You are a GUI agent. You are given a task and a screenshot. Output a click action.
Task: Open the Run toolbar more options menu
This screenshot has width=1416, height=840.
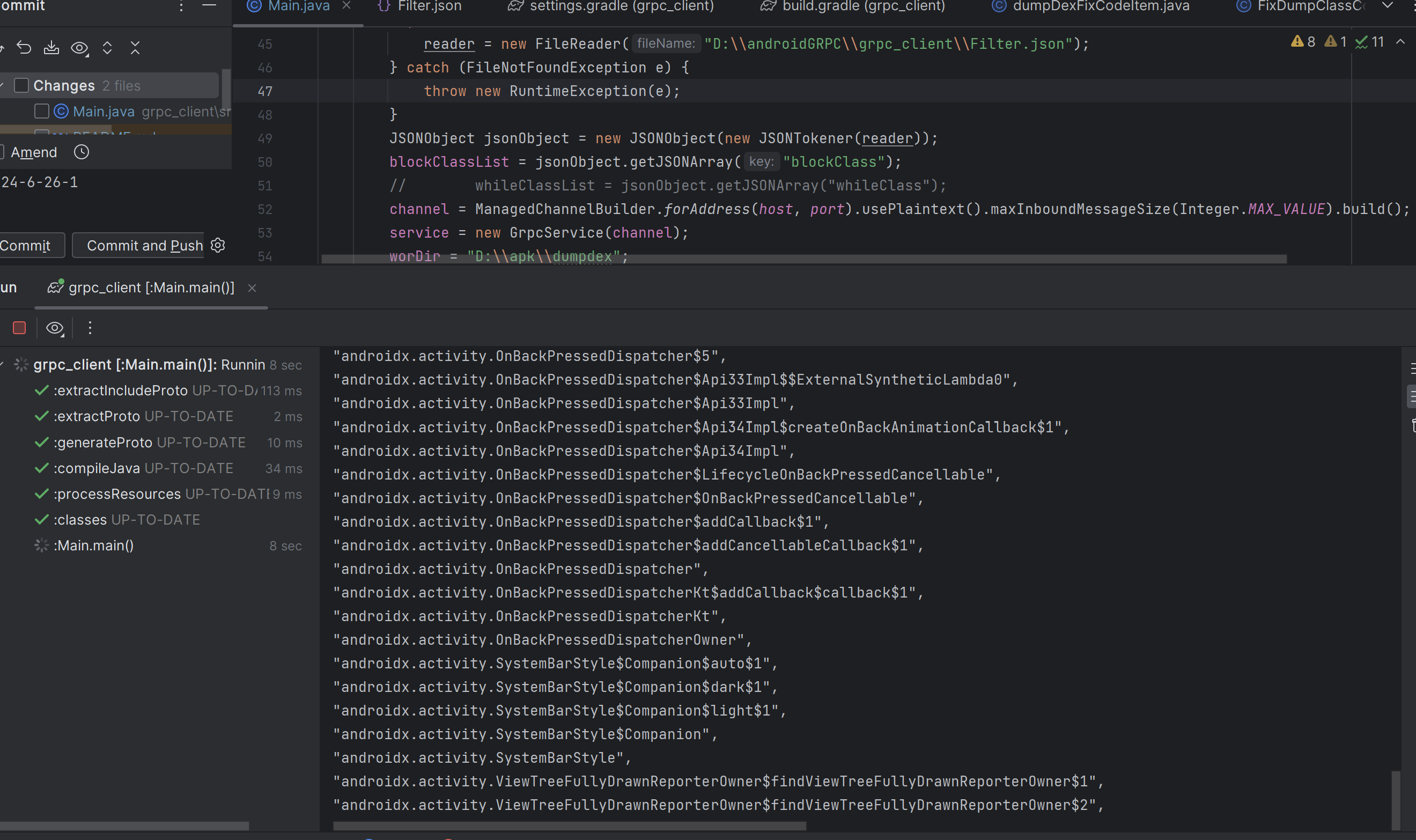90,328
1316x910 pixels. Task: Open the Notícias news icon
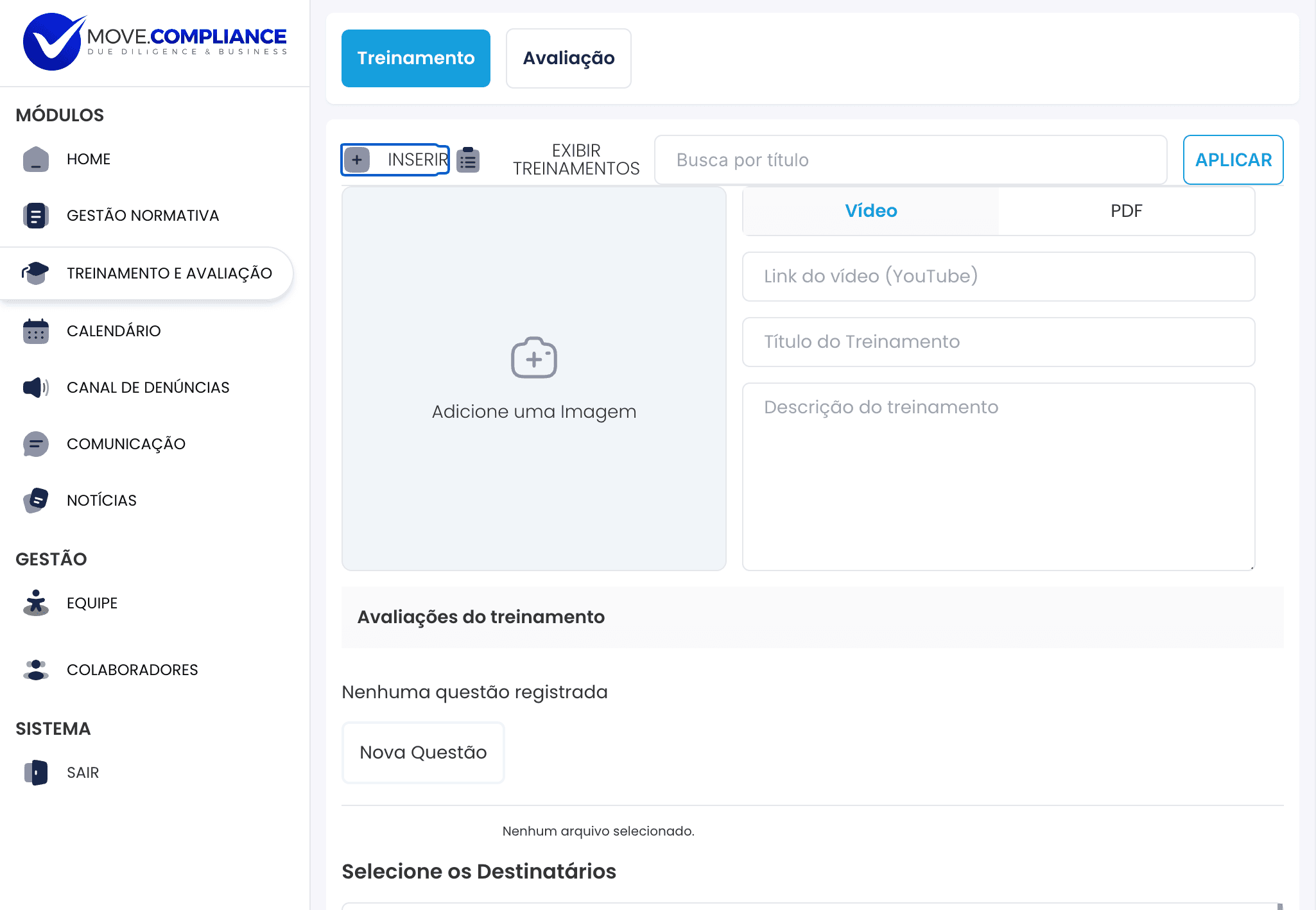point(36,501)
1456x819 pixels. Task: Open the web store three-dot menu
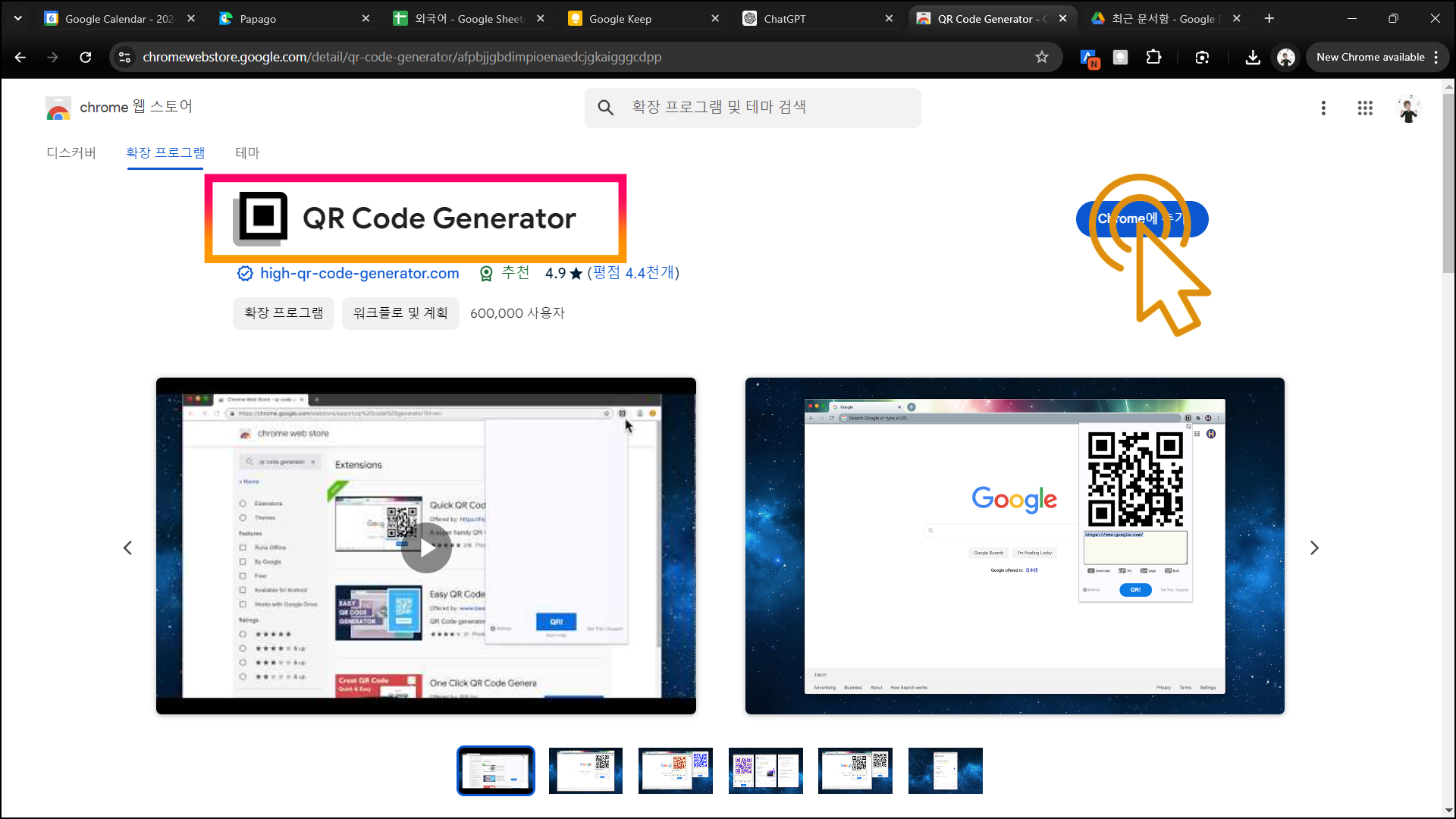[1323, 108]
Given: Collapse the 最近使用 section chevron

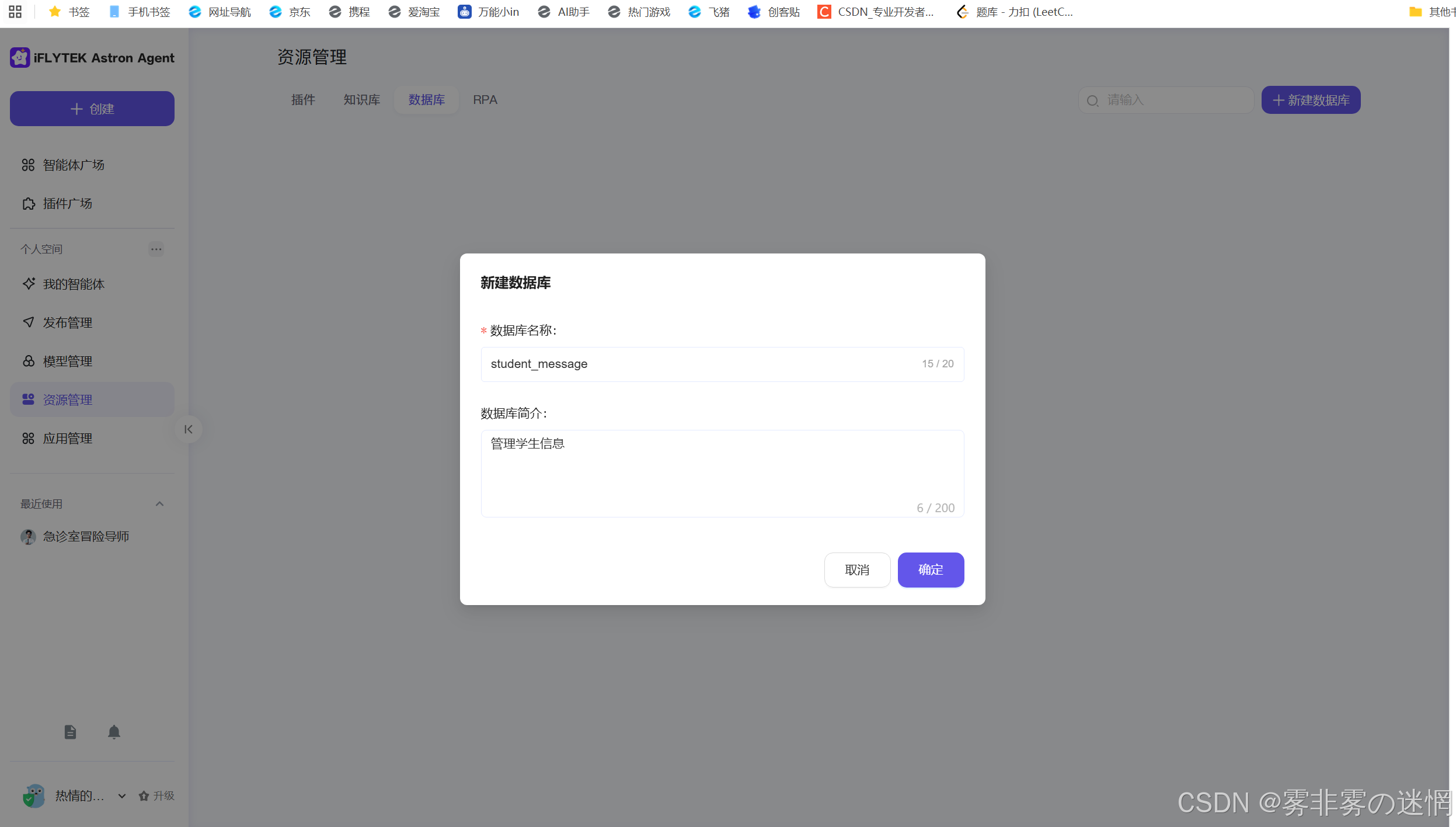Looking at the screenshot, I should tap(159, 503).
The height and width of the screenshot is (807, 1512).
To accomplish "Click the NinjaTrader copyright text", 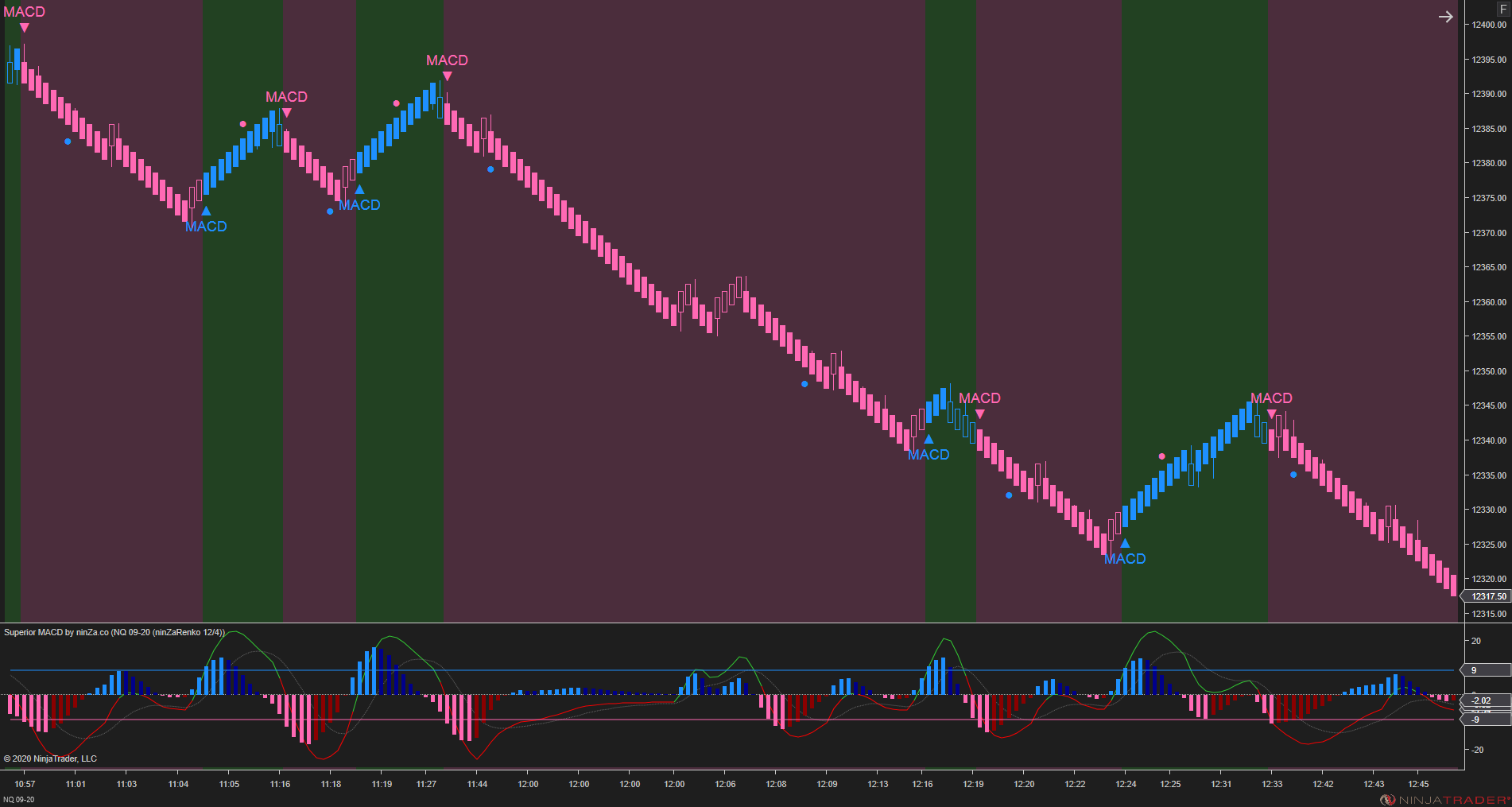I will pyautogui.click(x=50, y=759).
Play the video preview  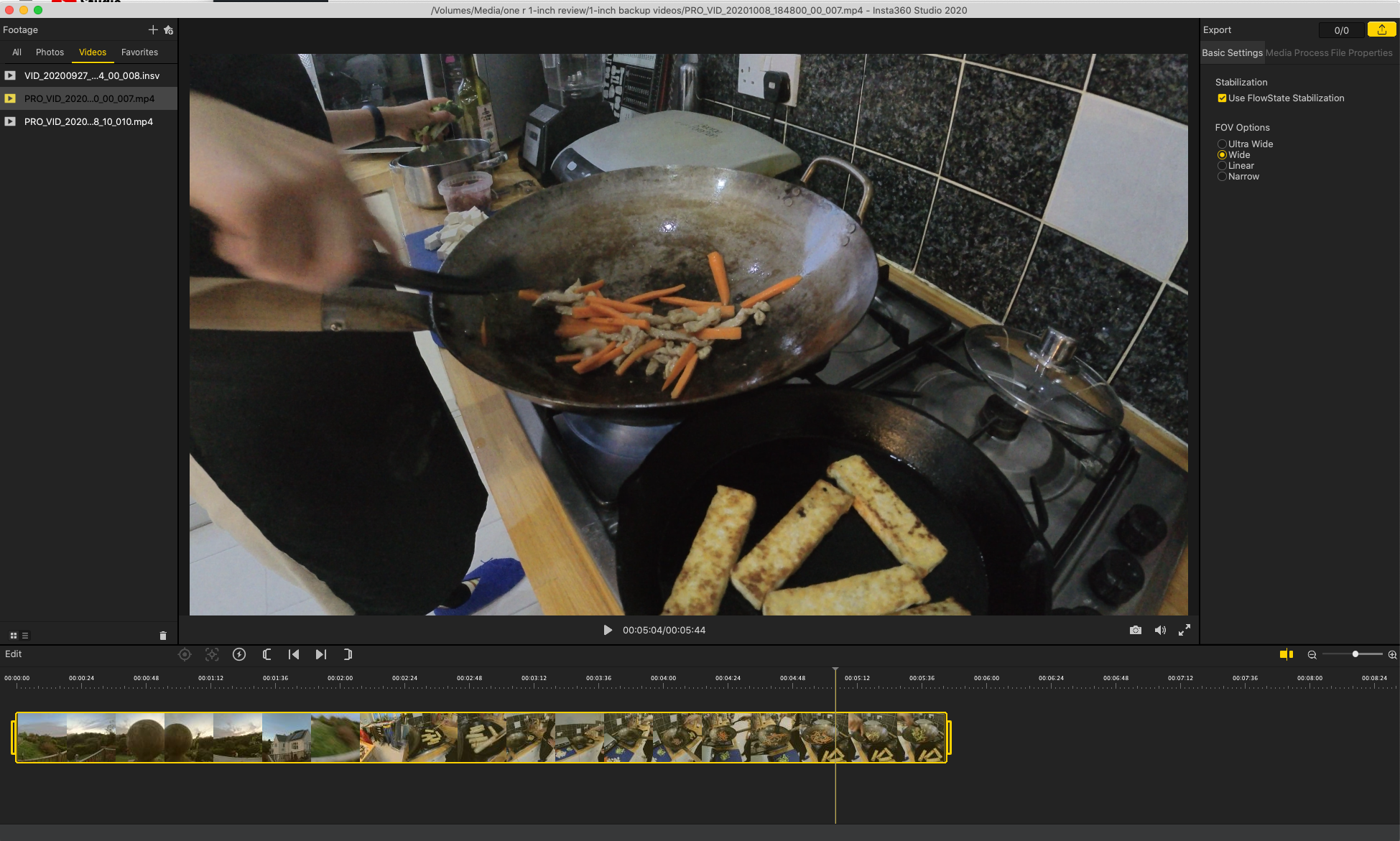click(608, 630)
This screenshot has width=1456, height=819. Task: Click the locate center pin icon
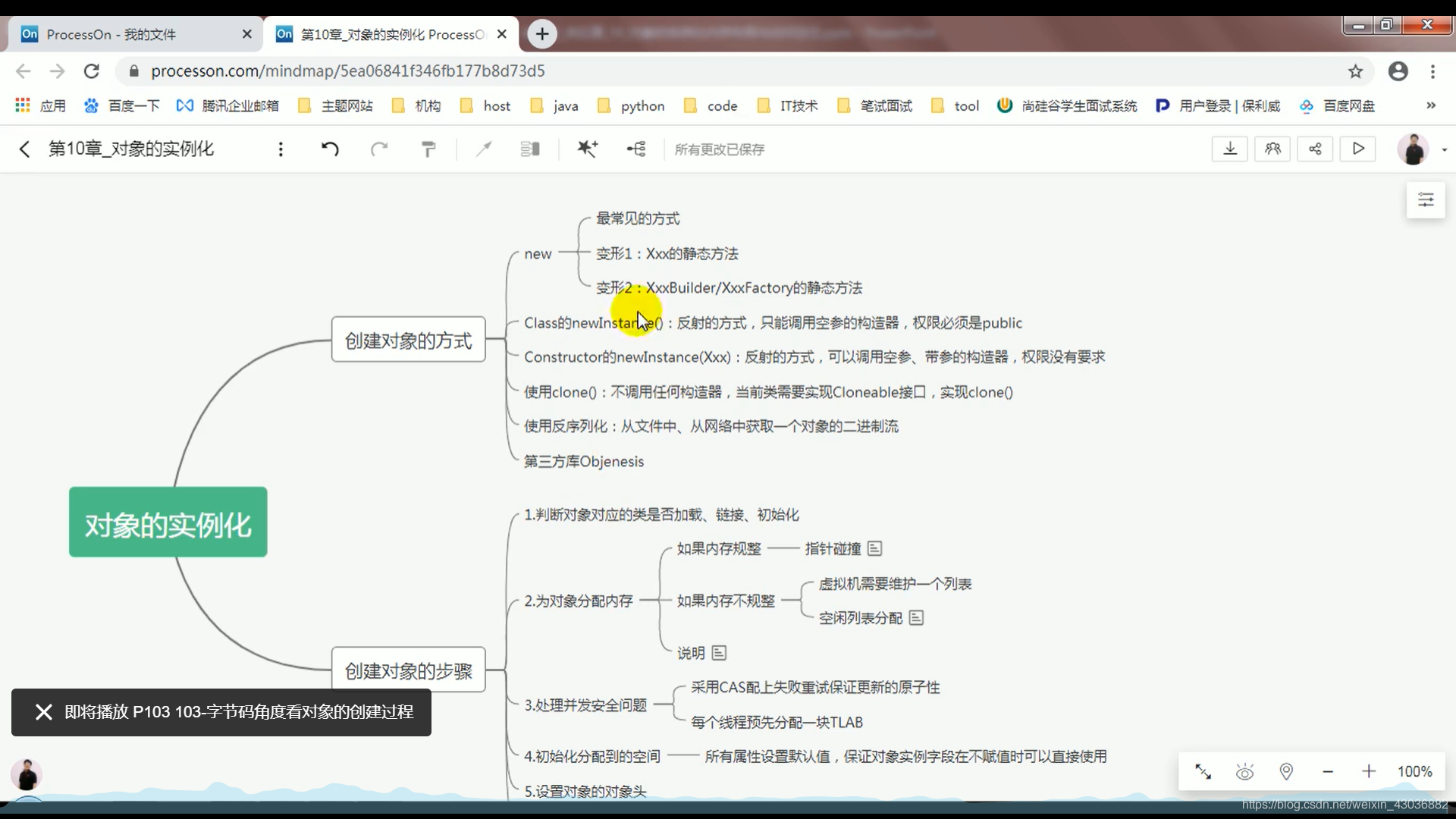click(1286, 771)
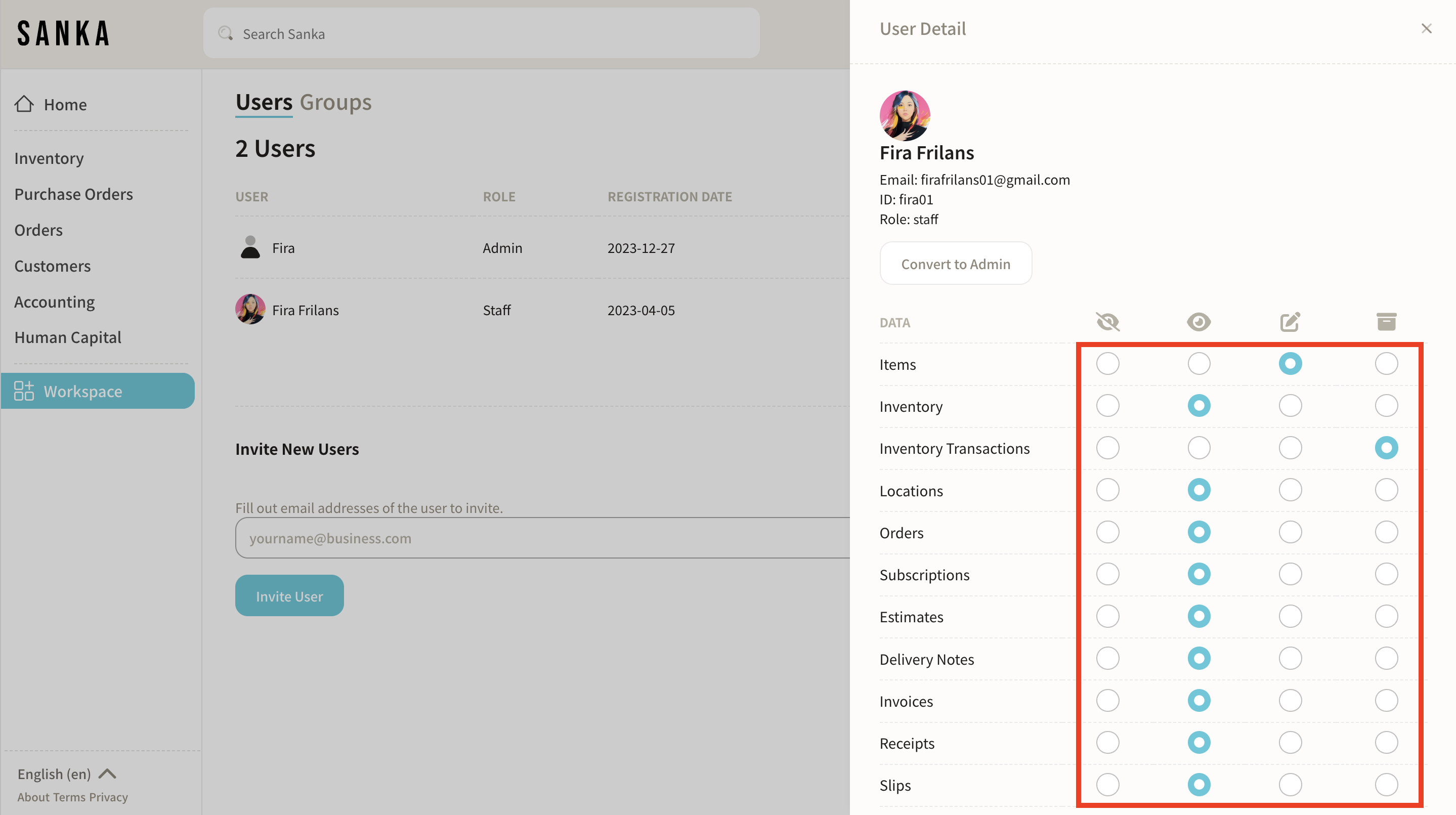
☆ ☆ ☆ ☆
Take the line containing "This screenshot has width=1456, height=819." and every line after it up to the end of the entries, and quote them exactly. Both ends count; the pictures do not.

# Task response
This screenshot has width=1456, height=819. Task: Click the locate center pin icon
click(1286, 771)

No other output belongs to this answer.